When Roy finally left home he met and married two women who replicated his early attachment to mother. In his second marriage to Margaret, Roy felt smothered and over controlled by her. His connection to her was conflicted in the sense that he wanted to be taken care of by her on the one hand, while on the other hand he desperately needed to be separate. In order for Roy to sustain the fragile connection to Margaret and not provoke the anxiety associated with loss and abandonment it was required that Roy remain passive and submissive. This meant that he did not feel free to voice anger, frustration, or any overt differences between him and his wife. Left in such a humiliated and “half-alive” state, Roy then coped with his situation by having affairs with women who made him feel alive, strong/manly and in control. Unconsciously Roy also associated Margaret with more maternal forces, which acted as an inhibitor in regard to any sexual desire being directed toward her.

Conclusion

Traditional psychoanalytic ideas regarding maternal and paternal roles have not been modified to reflect recent shifts in family forms. Non-traditional families can provide environments where maternal and paternal needs are met. Views of a healthy family may need to be broadened. Previous notions of which parent provides the “maternal” versus “paternal” functions need revision. Family forms and parental roles are significantly altered, defined and shaped by cultural and economic conditions.

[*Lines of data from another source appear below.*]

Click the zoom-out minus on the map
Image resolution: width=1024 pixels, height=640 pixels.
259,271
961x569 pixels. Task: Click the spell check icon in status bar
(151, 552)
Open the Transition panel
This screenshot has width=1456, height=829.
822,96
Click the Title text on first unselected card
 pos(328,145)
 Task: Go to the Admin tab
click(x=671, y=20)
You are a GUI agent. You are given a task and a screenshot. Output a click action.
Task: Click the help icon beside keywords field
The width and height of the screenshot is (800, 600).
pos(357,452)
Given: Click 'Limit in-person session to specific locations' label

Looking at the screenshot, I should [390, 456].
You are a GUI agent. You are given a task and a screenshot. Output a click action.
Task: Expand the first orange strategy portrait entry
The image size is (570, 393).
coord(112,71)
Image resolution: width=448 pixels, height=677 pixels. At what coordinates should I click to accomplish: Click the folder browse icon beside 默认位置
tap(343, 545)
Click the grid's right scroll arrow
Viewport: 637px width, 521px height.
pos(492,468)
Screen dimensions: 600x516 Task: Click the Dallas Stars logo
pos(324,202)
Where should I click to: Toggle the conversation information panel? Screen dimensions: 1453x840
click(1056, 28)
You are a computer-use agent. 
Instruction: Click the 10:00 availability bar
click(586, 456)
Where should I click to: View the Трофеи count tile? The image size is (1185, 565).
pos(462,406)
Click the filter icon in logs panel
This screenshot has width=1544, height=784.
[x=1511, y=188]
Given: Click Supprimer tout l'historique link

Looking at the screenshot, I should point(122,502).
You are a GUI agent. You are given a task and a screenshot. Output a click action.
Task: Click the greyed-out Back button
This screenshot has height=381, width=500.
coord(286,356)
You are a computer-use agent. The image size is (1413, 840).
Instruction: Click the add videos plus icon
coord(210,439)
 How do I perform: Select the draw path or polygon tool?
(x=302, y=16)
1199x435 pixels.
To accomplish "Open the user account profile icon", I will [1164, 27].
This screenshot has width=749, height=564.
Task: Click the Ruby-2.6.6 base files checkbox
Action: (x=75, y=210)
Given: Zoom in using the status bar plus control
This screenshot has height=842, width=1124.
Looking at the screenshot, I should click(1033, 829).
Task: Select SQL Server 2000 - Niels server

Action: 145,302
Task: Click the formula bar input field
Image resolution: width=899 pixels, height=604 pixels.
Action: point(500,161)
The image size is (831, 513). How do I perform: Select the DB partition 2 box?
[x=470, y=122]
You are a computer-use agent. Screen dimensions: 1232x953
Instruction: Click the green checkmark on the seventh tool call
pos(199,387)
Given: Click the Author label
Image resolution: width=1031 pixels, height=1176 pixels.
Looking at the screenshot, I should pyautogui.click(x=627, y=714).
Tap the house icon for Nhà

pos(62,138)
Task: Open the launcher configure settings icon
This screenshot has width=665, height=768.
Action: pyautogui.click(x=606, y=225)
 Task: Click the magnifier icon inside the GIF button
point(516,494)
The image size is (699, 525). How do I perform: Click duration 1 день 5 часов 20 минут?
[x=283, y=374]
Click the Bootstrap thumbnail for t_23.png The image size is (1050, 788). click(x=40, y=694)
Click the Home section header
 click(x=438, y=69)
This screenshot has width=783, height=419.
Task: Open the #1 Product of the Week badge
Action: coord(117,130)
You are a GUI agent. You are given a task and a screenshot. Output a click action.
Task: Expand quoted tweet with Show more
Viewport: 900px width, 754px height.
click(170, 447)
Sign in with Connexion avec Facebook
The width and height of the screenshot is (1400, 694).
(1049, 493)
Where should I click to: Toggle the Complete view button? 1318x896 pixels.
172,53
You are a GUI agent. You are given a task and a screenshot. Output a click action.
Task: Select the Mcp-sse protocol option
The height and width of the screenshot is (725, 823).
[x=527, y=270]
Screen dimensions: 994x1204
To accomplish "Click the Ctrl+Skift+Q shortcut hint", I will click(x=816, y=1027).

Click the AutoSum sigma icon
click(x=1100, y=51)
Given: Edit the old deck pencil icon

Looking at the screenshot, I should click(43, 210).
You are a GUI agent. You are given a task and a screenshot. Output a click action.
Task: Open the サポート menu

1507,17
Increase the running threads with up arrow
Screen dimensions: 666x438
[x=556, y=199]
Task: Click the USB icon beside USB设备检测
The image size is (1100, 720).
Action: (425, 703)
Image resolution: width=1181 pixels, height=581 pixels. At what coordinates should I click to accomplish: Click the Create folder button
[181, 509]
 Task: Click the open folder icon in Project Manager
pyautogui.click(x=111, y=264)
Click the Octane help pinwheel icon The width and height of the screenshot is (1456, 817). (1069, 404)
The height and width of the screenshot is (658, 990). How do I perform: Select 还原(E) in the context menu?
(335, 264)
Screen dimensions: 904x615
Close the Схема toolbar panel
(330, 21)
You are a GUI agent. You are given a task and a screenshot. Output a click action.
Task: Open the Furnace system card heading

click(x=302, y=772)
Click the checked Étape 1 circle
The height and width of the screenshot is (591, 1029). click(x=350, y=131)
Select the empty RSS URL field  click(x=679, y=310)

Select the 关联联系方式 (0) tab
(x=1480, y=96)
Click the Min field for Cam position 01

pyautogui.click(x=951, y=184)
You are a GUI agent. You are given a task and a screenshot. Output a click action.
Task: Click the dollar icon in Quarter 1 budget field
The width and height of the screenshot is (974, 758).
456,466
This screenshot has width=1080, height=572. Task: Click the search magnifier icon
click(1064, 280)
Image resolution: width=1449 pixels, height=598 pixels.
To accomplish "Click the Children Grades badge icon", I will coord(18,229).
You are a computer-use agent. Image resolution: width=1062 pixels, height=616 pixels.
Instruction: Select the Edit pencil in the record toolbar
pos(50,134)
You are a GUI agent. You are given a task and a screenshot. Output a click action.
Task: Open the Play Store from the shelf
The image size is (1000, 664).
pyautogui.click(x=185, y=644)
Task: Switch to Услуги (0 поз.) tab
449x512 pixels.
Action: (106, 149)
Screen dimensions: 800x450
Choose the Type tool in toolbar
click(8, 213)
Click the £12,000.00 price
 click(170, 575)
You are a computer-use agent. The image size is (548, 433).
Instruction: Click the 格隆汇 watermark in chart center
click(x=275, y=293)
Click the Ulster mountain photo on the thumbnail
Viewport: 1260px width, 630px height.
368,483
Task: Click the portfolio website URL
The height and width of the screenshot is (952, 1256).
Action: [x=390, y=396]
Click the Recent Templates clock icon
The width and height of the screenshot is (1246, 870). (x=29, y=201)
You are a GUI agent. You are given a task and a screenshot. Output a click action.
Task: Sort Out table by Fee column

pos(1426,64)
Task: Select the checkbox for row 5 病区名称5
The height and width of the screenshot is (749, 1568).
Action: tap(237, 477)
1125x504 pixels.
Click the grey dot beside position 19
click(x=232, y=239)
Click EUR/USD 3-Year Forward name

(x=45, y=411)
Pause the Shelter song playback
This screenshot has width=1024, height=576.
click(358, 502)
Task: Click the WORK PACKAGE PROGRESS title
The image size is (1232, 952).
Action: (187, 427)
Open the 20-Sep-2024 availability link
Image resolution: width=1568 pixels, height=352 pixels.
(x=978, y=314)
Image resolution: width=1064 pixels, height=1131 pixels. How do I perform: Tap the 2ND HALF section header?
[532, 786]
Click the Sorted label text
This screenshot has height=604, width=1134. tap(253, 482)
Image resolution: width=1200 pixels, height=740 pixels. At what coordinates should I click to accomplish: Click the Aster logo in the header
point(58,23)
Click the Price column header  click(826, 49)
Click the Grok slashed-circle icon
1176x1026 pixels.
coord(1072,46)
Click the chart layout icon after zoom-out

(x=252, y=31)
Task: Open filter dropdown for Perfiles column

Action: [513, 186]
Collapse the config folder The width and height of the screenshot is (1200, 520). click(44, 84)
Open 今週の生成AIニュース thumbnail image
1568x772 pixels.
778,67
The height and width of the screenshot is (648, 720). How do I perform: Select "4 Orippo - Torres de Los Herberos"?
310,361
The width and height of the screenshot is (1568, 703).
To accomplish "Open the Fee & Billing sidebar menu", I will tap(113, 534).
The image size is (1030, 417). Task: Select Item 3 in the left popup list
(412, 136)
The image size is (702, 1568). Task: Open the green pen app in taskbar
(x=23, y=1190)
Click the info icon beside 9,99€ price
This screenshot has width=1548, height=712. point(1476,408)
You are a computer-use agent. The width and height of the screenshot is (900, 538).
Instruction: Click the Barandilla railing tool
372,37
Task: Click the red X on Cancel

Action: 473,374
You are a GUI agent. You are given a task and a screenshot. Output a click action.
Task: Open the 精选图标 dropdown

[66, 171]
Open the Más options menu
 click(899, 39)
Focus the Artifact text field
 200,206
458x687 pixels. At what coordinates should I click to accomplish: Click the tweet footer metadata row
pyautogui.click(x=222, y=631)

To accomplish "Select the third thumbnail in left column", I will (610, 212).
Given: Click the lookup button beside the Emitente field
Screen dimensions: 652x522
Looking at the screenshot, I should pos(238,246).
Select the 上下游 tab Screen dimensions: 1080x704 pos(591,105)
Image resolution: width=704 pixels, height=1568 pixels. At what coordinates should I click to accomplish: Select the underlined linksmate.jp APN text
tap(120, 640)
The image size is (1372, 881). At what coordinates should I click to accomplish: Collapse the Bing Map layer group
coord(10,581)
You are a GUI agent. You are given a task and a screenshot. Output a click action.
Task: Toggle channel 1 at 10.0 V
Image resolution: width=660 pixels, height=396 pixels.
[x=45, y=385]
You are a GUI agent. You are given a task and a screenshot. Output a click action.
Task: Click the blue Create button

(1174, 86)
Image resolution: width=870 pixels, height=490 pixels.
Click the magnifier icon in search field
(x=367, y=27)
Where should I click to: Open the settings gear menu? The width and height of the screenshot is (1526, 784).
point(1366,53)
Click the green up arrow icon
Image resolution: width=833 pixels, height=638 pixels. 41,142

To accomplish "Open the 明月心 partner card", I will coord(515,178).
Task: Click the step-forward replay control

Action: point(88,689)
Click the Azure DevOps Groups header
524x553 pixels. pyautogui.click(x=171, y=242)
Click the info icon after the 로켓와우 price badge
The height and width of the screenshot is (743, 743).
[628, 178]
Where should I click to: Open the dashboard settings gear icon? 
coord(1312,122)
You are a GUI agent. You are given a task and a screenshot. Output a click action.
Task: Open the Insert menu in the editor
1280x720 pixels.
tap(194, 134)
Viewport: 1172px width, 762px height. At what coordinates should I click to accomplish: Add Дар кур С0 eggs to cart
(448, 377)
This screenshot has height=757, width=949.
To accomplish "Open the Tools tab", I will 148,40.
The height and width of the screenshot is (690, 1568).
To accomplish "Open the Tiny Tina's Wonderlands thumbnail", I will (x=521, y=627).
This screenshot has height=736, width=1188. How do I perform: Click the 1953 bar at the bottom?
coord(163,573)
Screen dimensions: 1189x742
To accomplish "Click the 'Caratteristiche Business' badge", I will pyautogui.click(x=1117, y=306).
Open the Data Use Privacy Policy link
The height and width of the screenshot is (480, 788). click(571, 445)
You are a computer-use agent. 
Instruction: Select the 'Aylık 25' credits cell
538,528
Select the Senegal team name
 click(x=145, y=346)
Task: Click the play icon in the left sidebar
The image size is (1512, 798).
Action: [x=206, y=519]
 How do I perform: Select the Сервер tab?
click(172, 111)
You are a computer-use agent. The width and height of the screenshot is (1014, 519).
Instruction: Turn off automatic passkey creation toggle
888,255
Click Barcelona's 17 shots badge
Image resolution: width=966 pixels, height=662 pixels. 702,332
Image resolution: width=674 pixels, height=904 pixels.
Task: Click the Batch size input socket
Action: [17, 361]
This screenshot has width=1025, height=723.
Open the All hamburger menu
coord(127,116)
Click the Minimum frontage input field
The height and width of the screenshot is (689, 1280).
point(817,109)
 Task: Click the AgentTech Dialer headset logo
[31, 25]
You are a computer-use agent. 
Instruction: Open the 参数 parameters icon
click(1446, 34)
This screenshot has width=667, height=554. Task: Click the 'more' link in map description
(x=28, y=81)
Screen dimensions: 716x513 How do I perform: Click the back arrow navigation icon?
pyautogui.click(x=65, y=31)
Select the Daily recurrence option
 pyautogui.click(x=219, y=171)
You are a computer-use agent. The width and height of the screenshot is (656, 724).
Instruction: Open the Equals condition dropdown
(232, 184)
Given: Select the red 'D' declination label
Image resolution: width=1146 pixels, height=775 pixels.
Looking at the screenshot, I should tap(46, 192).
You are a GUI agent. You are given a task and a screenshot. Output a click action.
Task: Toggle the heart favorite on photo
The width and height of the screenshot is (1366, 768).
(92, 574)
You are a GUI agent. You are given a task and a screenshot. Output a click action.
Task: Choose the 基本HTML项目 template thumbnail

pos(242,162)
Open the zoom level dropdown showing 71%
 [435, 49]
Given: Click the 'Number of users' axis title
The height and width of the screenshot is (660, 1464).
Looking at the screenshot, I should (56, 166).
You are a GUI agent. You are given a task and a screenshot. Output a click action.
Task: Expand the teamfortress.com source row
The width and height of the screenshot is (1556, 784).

Clinical practice must correspond with current-day realities. An over-reliance on outdated ideas regarding family structure and paternal roles may lead clinicians to see deficit and ignore strength and opportunity for change.

In situations of father-loss, absence, separation and divorce, additional research is needed that controls for the multiple variables that can lead to poor outcome in children. It is believed that fathers can provide traditional maternal needs—nurturing, and mothers can fulfill the traditional masculine needs.